An der Grenze
Das Landesgericht Eisenstadt ertrinkt in Schlepper-Prozessen. Wer sind die Menschen, die hier auf der Anklagebank sitzen? Und wieso ist es so schwierig, ihre Hintermänner zu fangen?
Diese Geschichte gibt es auch als Audio-Angebot, eingelesen von Sebastian Loudon. https://datum.at/audio/folge-4-an-der-grenze/
Vor Saal 7 des Eisenstädter Landesgerichts stehen fünf Menschen im Kreis und nicken. Die vier Angehörigen eines wegen Schlepperei angeklagten Geschwisterpaars und deren Verteidiger diskutieren kurz vor Prozessbeginn Burgenlands Grenzschutz. Jeden Tag würden hunderte Fremde illegal kommen, viele mit Hilfe von Schleppern. ›Die Österreicher müssen dafür zahlen‹, sagt der Anwalt, ›und das versteht echt keiner mehr.‹
Die um ihn versammelten Angehörigen wiederholen zustimmend Wortfetzen seiner Aussagen, während er spricht. Der Verteidiger hofft, dass die beiden Schöffen nicht zu nah an der Grenze wohnen, ›denn die Leute hier haben Angst‹. Dann unterbricht eine Sprechanlage seinen Monolog. ›Saal 7 bitte eintreten‹, hallt eine Frauenstimme durch den Gang. Die Verhandlung, die hier gleich beginnt, ist kein Einzelfall. Vielmehr steht sie stellvertretend für die zunehmende Überlastung des burgenländischen Justizapparats.
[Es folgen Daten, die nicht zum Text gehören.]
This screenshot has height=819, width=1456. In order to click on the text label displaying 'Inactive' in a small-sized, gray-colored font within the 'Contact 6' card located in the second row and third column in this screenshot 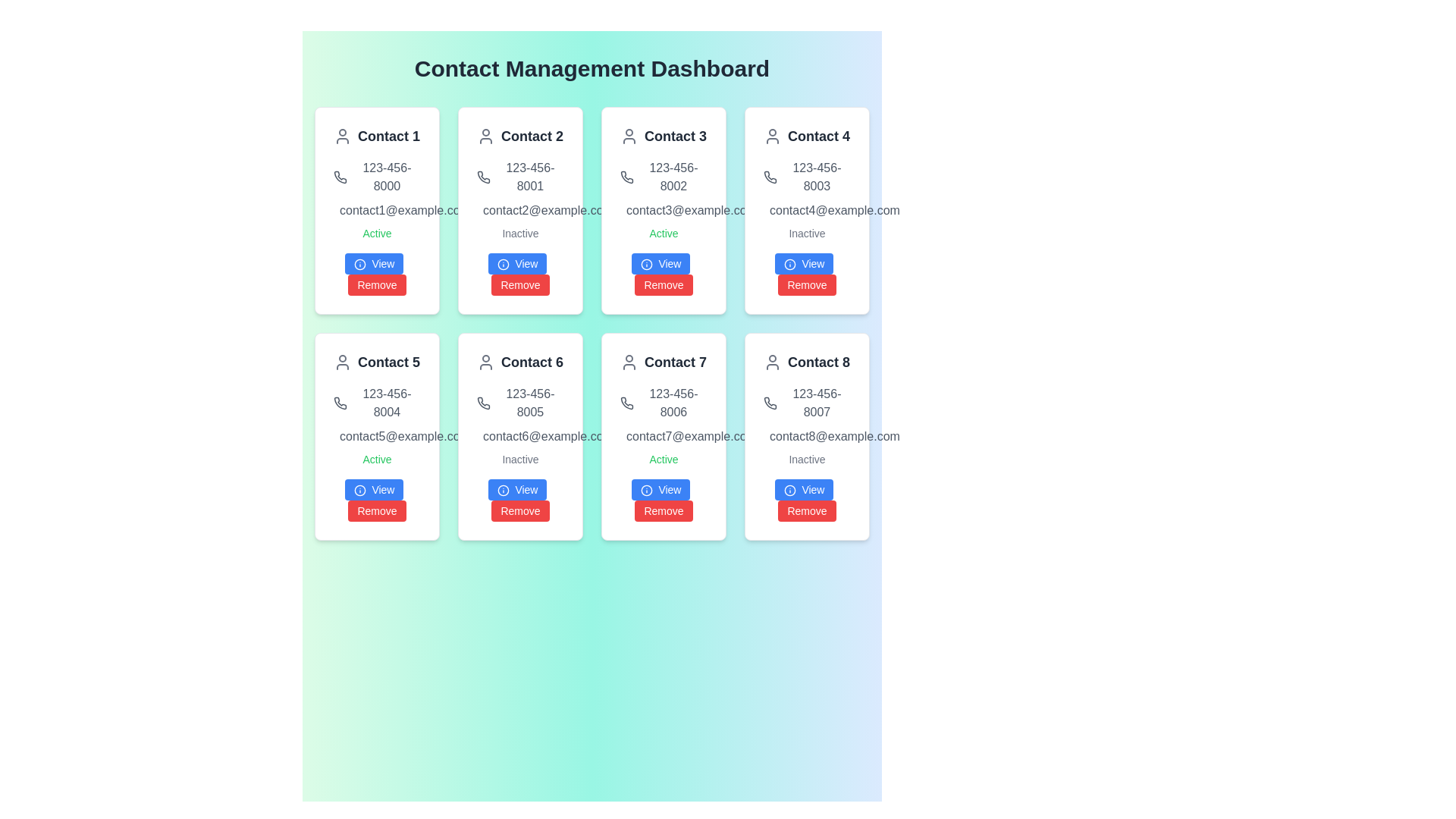, I will do `click(520, 458)`.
Denn das Schmuggeln von Menschen bestimmt den Alltag in Eisenstadts Gerichten. Im Vergleich zum gesamten Vorjahr hat sich die Zahl der Schlepper-Fälle bereits diesen Oktober verdoppelt. Zwei der vier Prozesse an diesem Novembertag verhandeln Schlepperei. Im Monatsschnitt sind es knapp die Hälfte aller Fälle. Auch die Justizanstalt Eisenstadt ist seit einem halben Jahr durchgehend überlastet. Statt der vorgesehenen 175 Insassen zählt die Einrichtung mehr als 200 – wobei drei Viertel davon wegen des Verdachts der Schlepperei in Untersuchungshaft sitzen. Ganz gleich, wen man hier fragt, den Portier oder den Vize-Direktor des Landesgerichts, die Antwort ist immer dieselbe: Das System stößt an seine Grenzen.